## [What to do]
The entries below contain a line with "The image size is (1005, 395)." and a line with "Click FREE PIMPLE". Quote exactly those two lines and all lines between them.
--- START ---
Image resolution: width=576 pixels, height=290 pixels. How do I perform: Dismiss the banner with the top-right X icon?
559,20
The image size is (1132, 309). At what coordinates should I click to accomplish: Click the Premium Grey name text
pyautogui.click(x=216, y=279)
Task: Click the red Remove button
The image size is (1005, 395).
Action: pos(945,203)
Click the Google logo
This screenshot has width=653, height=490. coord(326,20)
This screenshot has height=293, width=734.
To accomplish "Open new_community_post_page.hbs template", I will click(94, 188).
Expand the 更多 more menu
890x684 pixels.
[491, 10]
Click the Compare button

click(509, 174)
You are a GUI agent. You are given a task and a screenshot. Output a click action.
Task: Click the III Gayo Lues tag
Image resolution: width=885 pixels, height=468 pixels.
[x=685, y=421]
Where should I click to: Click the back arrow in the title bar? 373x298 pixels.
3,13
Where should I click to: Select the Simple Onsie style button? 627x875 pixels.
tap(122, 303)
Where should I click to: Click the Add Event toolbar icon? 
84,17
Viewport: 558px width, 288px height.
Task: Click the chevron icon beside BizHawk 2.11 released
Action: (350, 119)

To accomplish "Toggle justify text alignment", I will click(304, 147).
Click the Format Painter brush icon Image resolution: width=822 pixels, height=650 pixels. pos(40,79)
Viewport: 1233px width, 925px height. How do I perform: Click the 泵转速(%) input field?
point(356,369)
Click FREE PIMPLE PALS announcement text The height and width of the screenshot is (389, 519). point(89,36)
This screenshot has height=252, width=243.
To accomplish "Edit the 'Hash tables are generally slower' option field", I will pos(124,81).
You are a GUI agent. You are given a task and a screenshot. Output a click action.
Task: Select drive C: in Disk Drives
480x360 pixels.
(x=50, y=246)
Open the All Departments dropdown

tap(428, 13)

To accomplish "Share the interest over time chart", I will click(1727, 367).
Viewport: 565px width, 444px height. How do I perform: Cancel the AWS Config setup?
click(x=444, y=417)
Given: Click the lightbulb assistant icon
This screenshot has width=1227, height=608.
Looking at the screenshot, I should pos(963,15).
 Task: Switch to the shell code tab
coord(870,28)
--- END ---
## [Response area]
The image size is (1005, 395).
Action: pos(945,203)
Click the Google logo
This screenshot has width=653, height=490. coord(326,20)
This screenshot has height=293, width=734.
To accomplish "Open new_community_post_page.hbs template", I will click(94, 188).
Expand the 更多 more menu
890x684 pixels.
[491, 10]
Click the Compare button

click(509, 174)
You are a GUI agent. You are given a task and a screenshot. Output a click action.
Task: Click the III Gayo Lues tag
Image resolution: width=885 pixels, height=468 pixels.
[x=685, y=421]
Where should I click to: Click the back arrow in the title bar? 373x298 pixels.
3,13
Where should I click to: Select the Simple Onsie style button? 627x875 pixels.
tap(122, 303)
Where should I click to: Click the Add Event toolbar icon? 
84,17
Viewport: 558px width, 288px height.
Task: Click the chevron icon beside BizHawk 2.11 released
Action: (350, 119)

To accomplish "Toggle justify text alignment", I will click(304, 147).
Click the Format Painter brush icon Image resolution: width=822 pixels, height=650 pixels. pos(40,79)
Viewport: 1233px width, 925px height. How do I perform: Click the 泵转速(%) input field?
point(356,369)
Click FREE PIMPLE PALS announcement text The height and width of the screenshot is (389, 519). point(89,36)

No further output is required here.